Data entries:
★ ★ ★ ★ ★

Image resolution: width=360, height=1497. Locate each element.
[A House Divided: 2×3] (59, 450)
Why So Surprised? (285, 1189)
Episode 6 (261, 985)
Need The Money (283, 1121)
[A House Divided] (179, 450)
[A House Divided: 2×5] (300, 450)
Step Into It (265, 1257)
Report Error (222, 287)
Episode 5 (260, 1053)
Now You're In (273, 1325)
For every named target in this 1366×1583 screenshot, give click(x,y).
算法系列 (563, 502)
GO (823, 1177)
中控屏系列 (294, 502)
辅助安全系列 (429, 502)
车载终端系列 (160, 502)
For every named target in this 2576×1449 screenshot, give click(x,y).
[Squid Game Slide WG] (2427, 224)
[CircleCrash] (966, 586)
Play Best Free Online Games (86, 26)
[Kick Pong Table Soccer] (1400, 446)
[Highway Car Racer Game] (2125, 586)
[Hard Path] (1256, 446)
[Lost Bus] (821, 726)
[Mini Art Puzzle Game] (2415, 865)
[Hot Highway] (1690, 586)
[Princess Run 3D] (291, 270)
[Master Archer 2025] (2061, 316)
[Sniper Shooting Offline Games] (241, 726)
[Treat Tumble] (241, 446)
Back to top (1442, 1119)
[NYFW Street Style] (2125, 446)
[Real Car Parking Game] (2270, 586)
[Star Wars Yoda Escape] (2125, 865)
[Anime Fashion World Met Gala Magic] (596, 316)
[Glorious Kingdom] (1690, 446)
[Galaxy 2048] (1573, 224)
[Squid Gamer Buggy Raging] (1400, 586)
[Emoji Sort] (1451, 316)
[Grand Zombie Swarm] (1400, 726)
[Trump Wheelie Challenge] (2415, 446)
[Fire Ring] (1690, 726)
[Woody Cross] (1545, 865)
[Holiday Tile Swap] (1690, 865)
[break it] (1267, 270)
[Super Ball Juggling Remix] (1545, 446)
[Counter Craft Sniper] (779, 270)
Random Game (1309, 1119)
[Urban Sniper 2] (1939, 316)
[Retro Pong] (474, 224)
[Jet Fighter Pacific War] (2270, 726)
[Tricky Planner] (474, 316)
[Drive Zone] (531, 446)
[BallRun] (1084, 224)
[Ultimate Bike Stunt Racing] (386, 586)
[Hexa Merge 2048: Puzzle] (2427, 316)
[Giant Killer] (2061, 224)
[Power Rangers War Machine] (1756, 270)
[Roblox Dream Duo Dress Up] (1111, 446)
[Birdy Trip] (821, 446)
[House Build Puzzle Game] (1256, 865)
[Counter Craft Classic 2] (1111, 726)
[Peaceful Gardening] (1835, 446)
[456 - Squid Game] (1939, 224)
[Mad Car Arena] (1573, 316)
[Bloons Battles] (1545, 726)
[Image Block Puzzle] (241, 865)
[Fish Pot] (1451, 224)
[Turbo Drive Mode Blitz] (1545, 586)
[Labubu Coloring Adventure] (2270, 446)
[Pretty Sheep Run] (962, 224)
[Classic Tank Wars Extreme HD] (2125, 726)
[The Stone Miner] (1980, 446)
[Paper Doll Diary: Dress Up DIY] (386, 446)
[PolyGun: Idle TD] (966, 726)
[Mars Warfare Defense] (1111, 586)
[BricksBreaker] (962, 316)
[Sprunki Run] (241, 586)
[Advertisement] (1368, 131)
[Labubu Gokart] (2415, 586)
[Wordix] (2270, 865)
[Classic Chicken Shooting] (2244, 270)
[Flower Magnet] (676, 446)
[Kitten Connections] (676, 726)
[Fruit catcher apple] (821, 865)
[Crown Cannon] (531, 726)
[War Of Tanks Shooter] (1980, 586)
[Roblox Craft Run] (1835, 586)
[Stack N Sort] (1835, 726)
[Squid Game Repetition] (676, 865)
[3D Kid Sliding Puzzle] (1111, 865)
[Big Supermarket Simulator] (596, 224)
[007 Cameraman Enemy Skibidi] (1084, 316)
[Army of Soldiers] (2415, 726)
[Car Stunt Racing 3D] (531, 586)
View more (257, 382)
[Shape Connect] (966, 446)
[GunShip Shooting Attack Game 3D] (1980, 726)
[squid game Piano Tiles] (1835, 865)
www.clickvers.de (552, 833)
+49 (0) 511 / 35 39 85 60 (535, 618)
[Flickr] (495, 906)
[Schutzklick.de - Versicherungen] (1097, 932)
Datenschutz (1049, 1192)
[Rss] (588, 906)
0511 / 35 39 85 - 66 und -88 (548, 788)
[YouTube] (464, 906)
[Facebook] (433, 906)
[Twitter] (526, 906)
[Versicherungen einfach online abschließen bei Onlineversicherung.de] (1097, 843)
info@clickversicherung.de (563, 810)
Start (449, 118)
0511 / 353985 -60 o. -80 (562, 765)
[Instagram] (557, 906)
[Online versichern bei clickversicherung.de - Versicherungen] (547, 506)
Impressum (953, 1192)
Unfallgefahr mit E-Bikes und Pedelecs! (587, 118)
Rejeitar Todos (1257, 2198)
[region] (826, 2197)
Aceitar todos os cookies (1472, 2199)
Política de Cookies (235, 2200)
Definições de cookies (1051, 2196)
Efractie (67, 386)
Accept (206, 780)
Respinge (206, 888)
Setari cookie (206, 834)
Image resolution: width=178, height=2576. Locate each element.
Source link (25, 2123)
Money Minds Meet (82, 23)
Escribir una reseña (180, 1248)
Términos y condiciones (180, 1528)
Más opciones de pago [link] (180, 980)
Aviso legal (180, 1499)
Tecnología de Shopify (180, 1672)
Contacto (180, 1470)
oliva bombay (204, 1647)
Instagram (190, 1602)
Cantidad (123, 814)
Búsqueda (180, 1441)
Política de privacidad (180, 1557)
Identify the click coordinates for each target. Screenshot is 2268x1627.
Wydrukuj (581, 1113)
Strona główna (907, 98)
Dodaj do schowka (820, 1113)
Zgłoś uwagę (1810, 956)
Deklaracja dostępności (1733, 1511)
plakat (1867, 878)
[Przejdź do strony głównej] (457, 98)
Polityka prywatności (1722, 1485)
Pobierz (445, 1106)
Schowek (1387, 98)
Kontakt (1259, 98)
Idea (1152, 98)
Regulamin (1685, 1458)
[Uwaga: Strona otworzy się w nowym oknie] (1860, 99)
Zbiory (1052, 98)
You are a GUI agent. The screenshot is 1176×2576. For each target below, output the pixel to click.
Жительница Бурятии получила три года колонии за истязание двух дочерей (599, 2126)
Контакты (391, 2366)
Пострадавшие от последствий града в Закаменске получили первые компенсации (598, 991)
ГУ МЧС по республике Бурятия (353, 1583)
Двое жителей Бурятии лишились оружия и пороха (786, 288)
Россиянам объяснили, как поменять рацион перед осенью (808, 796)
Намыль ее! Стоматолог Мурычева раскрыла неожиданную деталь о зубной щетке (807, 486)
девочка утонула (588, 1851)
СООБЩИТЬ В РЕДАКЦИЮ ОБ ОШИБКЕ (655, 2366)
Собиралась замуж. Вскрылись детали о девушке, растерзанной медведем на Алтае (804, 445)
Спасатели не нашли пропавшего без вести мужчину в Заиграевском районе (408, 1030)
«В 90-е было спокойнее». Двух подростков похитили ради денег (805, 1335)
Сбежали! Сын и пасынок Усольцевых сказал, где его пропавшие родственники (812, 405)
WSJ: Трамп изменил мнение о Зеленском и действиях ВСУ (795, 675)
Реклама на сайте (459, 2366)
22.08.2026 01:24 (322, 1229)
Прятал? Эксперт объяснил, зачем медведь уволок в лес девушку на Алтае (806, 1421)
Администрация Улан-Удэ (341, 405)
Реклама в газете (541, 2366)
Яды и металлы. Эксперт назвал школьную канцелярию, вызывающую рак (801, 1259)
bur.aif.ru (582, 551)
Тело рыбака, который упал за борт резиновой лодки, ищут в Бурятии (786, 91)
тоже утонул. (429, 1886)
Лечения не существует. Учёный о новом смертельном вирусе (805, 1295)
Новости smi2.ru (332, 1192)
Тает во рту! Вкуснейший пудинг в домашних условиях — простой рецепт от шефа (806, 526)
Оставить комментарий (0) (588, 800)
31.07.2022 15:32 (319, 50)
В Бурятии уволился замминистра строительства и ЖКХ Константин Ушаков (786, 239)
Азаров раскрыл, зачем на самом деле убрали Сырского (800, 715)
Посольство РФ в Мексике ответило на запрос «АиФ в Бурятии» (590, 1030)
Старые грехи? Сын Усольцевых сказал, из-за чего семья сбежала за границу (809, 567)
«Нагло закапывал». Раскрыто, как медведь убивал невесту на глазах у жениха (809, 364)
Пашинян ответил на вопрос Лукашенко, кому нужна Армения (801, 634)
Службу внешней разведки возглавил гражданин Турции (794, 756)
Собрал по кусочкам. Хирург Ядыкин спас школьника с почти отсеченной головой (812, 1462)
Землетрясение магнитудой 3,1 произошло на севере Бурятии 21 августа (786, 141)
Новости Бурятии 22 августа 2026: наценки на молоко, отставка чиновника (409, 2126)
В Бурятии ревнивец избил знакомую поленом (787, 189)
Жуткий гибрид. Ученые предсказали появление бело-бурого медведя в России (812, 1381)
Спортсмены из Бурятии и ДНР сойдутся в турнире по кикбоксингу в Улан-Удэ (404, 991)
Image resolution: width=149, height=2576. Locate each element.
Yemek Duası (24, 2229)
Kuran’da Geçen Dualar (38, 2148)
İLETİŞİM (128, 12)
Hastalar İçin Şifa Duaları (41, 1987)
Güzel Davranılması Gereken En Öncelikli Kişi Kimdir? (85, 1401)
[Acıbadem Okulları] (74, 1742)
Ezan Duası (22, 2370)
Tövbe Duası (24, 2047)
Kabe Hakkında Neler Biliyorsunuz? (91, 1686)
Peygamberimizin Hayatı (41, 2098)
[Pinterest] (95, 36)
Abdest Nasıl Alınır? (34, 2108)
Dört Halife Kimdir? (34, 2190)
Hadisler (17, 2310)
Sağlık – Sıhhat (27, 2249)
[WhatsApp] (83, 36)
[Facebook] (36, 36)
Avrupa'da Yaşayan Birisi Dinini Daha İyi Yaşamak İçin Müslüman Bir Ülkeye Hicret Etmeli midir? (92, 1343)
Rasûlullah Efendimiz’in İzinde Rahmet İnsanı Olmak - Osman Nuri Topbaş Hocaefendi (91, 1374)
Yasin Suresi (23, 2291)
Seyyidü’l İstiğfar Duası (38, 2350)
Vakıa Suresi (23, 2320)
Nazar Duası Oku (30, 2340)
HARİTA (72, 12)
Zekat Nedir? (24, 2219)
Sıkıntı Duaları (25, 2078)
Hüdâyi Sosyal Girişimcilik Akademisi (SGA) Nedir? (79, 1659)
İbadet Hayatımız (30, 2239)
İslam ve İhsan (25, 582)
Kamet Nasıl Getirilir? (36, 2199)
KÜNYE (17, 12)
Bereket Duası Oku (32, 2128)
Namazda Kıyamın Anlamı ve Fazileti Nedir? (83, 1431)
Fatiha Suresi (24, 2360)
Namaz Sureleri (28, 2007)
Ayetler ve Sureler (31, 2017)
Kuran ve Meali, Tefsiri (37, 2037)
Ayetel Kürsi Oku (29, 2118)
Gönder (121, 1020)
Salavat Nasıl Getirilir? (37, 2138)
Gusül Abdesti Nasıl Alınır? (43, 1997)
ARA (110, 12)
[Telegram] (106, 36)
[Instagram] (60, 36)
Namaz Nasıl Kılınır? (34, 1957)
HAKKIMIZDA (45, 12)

★ ★ ★ ★ ★

- Work to complete -
Count up the lines in the preceding data that include the word "Divided"; respond with the number only.

- Solution to the problem -
3